Reading text Start Marker
A Russian court extended the detention of the W.N.B.A. star Brittney Griner by two months on Thursday, and denied an appeal from her legal team, who had hoped to have her transferred to house arrest.

Griner, 31, has been held in Russia since mid-February on drug charges that could carry a sentence of up to 10 years if she is convicted. Griner is “OK” and has seen her Russian legal team multiple times a week while she has been in custody, according to a person with knowledge of the situation who asked not to be identified publicly because of the sensitivity of the matter.

The Russian Federal Customs Service said on March 5 that its officials had detained an American basketball player, who was later identified as Griner. Customs officials accused Griner of having vape cartridges containing hashish oil in her luggage at the Sheremetyevo airport near Moscow.

On Thursday, the Russian news agency Tass reported that Griner’s detention had been extended to May 19 during a hearing. Griner’s legal team in Russia had hoped to have her transferred to house arrest at the hearing, but were not surprised that the appeal of her detention was denied, according to the person with knowledge of the situation.

The investigation into the charges is ongoing, and it is typical for a Russian court to add time to the detention until a trial date — if one is necessary — is set, according to the person. Thursday’s hearing did not deal with the merit of the charges, the person said.

The W.N.B.A. season begins May 6. Griner, a two-time Olympic gold medalist and a seven-time All Star for the Phoenix Mercury, is one of the game’s most prominent stars.

She is being held at a time of increasingly tense relations between the United States and Russia after Russia’s invasion of Ukraine last month. U.S. officials have repeatedly accused Russia of detaining and sentencing American citizens for dubious reasons.
Reading text End Marker
Required action A:
Name every organization mentioned in the article on Brittney Griner's detention.
Required action B:
Extend the article on Brittney Griner's detention, picking up after its final sentence.
Listed records Start Marker
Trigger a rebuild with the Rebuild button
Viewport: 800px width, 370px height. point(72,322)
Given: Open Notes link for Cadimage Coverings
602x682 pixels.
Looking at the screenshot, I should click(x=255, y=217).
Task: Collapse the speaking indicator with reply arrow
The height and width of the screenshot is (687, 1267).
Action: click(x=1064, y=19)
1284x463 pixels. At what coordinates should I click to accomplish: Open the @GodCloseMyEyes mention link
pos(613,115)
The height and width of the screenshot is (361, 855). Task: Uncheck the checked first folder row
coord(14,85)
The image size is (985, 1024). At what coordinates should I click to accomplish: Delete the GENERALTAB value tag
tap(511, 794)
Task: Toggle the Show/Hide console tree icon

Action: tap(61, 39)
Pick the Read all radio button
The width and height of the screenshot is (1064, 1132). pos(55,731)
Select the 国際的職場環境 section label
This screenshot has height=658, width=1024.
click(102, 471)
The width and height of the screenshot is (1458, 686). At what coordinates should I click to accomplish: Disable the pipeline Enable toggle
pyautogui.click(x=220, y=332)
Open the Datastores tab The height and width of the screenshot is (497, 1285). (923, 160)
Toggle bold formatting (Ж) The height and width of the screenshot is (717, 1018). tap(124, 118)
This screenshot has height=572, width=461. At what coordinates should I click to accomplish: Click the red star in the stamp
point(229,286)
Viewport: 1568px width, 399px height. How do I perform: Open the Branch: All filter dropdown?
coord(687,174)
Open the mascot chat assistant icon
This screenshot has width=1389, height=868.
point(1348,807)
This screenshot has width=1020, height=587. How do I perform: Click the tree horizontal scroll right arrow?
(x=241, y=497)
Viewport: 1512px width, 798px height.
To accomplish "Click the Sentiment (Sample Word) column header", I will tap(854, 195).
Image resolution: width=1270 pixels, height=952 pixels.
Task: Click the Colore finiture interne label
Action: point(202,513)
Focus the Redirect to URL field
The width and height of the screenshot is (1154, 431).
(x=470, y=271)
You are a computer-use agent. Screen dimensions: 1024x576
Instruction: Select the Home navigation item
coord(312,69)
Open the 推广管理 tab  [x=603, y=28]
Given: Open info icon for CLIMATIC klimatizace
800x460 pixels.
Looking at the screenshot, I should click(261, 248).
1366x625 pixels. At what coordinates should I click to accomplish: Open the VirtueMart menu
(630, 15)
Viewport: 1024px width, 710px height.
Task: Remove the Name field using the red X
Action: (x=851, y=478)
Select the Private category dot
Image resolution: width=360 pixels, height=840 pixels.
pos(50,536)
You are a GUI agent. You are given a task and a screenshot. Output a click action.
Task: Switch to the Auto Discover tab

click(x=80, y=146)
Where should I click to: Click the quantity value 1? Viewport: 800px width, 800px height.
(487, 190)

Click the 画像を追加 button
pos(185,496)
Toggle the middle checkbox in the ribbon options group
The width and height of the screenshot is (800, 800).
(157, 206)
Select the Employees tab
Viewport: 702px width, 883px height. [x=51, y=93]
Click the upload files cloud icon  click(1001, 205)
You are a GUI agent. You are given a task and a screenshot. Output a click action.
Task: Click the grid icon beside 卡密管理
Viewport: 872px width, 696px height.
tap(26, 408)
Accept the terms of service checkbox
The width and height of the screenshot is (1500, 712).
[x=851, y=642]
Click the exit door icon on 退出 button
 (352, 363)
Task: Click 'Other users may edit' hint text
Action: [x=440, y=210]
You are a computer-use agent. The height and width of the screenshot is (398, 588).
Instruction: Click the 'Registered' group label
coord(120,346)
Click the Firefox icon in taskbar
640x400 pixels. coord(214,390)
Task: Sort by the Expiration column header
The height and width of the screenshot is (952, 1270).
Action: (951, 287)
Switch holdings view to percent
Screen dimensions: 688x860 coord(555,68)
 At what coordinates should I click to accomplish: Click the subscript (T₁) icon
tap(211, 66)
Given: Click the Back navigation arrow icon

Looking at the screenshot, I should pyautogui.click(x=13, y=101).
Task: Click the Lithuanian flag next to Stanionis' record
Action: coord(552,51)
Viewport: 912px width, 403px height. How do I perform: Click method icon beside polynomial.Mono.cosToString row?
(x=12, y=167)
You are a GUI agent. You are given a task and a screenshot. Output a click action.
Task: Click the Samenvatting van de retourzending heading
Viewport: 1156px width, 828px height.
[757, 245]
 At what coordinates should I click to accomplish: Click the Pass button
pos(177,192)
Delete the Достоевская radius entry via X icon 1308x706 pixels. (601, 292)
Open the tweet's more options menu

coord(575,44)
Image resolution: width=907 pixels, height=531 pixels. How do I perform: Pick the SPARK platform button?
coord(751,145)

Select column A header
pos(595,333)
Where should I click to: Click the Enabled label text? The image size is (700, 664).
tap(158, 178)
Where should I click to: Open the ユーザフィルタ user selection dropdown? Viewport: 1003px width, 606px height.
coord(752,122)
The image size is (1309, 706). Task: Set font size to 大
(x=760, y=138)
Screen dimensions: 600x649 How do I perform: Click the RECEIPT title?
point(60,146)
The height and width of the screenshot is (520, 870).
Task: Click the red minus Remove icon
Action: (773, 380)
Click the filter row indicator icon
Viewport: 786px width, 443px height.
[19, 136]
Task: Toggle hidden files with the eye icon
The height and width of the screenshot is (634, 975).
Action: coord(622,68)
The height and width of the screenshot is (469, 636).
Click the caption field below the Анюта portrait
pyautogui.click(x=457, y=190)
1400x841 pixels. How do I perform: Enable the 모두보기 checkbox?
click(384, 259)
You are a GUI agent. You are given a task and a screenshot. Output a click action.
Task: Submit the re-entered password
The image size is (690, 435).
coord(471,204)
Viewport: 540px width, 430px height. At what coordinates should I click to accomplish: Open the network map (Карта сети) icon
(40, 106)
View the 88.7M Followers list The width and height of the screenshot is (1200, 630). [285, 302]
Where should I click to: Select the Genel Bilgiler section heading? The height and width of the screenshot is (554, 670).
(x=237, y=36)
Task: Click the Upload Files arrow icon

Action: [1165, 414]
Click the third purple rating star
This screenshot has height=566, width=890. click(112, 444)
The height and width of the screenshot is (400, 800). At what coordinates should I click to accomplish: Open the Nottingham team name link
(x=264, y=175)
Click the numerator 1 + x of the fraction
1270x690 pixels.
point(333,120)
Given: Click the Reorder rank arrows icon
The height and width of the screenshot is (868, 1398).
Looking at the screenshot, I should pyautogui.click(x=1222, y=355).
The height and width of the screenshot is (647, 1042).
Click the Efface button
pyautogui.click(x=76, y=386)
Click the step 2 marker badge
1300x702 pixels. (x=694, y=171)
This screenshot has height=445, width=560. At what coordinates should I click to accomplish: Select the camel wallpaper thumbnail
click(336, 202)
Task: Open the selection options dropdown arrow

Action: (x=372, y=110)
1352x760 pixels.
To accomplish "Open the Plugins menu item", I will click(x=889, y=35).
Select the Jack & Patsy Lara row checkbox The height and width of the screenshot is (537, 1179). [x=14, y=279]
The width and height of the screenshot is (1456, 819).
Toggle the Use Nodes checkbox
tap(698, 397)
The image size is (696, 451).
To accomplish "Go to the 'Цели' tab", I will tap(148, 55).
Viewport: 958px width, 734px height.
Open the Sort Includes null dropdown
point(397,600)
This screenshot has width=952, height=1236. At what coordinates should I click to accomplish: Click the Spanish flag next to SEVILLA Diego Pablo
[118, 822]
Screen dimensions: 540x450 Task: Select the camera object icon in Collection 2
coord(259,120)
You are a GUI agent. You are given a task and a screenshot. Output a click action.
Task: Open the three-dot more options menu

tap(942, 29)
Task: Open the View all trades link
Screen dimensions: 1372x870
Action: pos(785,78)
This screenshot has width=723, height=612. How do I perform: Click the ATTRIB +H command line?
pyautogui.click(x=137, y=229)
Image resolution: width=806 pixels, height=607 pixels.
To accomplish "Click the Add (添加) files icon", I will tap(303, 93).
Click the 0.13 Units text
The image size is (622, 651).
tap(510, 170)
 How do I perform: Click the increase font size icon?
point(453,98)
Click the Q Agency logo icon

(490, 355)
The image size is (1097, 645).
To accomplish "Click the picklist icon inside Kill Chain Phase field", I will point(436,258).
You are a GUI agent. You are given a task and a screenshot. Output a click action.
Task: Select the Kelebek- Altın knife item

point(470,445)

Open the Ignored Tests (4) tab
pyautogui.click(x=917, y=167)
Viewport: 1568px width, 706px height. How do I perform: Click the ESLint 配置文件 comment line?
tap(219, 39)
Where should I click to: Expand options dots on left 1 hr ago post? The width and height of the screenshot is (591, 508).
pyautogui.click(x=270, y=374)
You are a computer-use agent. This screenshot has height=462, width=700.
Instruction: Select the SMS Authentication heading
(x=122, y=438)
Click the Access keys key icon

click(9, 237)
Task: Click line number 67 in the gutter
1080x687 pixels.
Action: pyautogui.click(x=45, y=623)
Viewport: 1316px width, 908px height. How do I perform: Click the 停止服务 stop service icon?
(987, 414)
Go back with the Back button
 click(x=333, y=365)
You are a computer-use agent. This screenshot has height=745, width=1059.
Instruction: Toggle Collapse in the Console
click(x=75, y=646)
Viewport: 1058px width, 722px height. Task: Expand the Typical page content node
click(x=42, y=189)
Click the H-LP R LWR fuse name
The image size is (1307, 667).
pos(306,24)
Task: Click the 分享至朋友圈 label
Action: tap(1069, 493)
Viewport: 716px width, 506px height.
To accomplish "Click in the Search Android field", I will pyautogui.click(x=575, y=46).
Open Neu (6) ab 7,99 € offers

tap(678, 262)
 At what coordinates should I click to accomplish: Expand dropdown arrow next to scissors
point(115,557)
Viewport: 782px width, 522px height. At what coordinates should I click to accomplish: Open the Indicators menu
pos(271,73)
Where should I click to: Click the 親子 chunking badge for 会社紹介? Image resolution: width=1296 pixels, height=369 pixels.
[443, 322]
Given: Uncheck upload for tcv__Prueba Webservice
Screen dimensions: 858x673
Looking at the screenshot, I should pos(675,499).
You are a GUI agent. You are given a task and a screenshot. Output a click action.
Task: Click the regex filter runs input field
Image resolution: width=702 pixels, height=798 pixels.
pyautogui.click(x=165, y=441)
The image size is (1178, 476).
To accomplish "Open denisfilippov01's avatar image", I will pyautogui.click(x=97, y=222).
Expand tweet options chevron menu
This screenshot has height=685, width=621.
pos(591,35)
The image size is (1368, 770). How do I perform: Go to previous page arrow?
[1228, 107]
Listed records End Marker
Answer A:
- W.N.B.A.
- Russian Federal Customs Service
- Tass
- Phoenix Mercury

Answer B:
The continued detention of a high-profile American could even be an effort by Russia to gain leverage in the political and economic standoff with Washington over the invasion, experts say.

Tass reported that Griner had not been visited by U.S. consular officials, despite Russia’s willingness to facilitate a meeting. But last week, Representative Colin Allred, Democrat of Texas, told The New York Times that Griner had been denied consular access by Russian officials.

“It’s already a violation of international norms and the way these things are handled when they happen to Americans abroad,” Allred said last week.

Griner is among the many W.N.B.A. players who compete internationally to supplement their American salaries, and she has played for the Russian team, UMMC Ekaterinburg, for several years.

Those close to Griner have said little publicly about the detention since it became widely known on March 5, likely hoping to arrange for her return through quiet diplomacy.

On Wednesday, Hillary Clinton, the former secretary of state, joined an increasing number of politicians and public figures who have shown support for Griner when she tweeted “Free Brittney” with a link to a BBC article about Griner.